Last updated November 25, 2024

The generalized functional linear model (GFLM) is an extension of the generalized linear model (GLM) that allows one to regress univariate responses of various types (continuous or discrete) on functional predictors, which are mostly random trajectories generated by a square-integrable stochastic processes. Similarly to GLM, a link function relates the expected value of the response variable to a linear predictor, which in case of GFLM is obtained by forming the scalar product of the random predictor function $X$ with a smooth parameter function $\beta$ . Functional Linear Regression, Functional Poisson Regression and Functional Binomial Regression, with the important Functional Logistic Regression included, are special cases of GFLM. Applications of GFLM include classification and discrimination of stochastic processes and functional data.^[1]

Overview

A key aspect of GFLM is estimation and inference for the smooth parameter function $\beta$ which is usually obtained by dimension reduction of the infinite dimensional functional predictor. A common method is to expand the predictor function $X$ in an orthonormal basis of L² space, the Hilbert space of square integrable functions with the simultaneous expansion of the parameter function in the same basis. This representation is then combined with a truncation step to reduce the contribution of the parameter function $\beta$ in the linear predictor to a finite number of regression coefficients. Functional principal component analysis (FPCA) that employs the Karhunen–Loève expansion is a common and parsimonious approach to accomplish this. Other orthogonal expansions, like Fourier expansions and B-spline expansions may also be employed for the dimension reduction step. The Akaike information criterion (AIC) can be used for selecting the number of included components. Minimization of cross-validation prediction errors is another criterion often used in classification applications. Once the dimension of the predictor process has been reduced, the simplified linear predictor allows to use GLM and quasi-likelihood estimation techniques to obtain estimates of the finite dimensional regression coefficients which in turn provide an estimate of the parameter function $\beta$ in the GFLM.

Dataset content =
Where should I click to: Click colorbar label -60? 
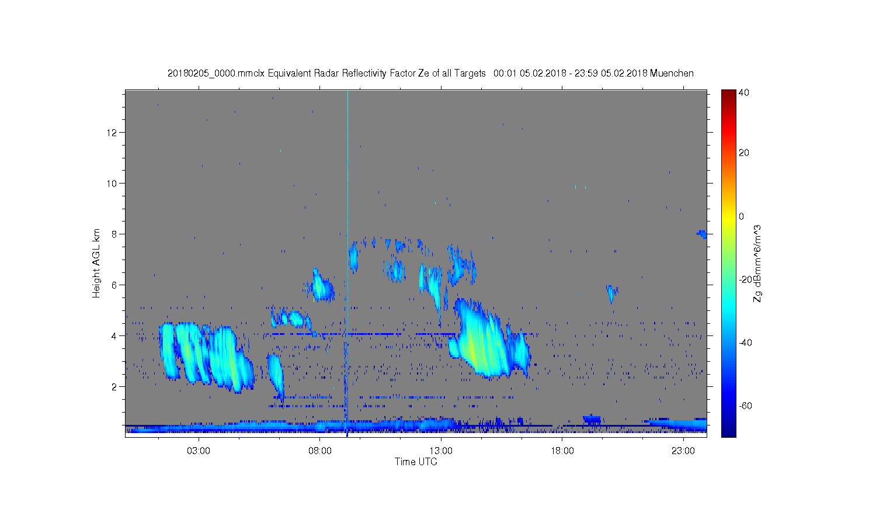tap(745, 406)
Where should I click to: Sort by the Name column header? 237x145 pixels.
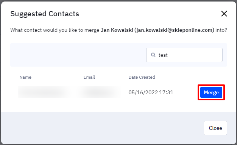pos(25,77)

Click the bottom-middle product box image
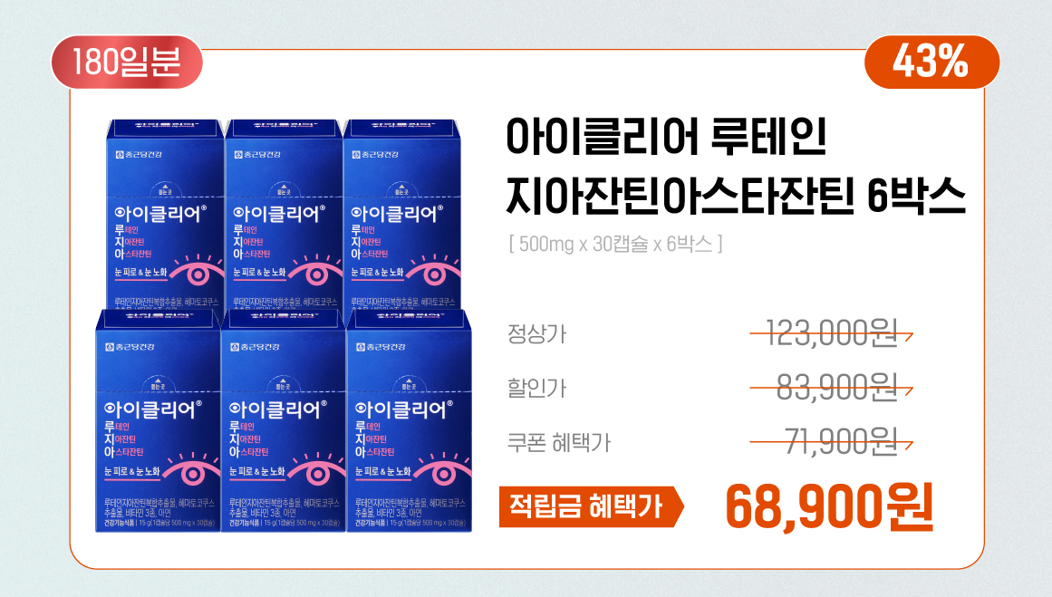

Directions =
• a. Translate this sentence from the passage on generalized functional linear models into Spanish: "The Akaike information criterion (AIC) can be used for selecting the number of included components."
• b. In one to three sentences, explain why the passage on generalized functional linear models says the basis expansion is combined with a truncation step.
The items were drawn from a separate source, unrelated to the passage on generalized functional linear models.

Answers to the exercises =
• a. El criterio de información de Akaike (AIC) puede utilizarse para seleccionar el número de componentes incluidos.

• b. The truncation step reduces the contribution of the parameter function β in the linear predictor to a finite number of regression coefficients. Once the infinite-dimensional predictor has been reduced this way, the simplified linear predictor allows GLM and quasi-likelihood techniques to estimate those finite-dimensional coefficients. These estimates in turn provide an estimate of β.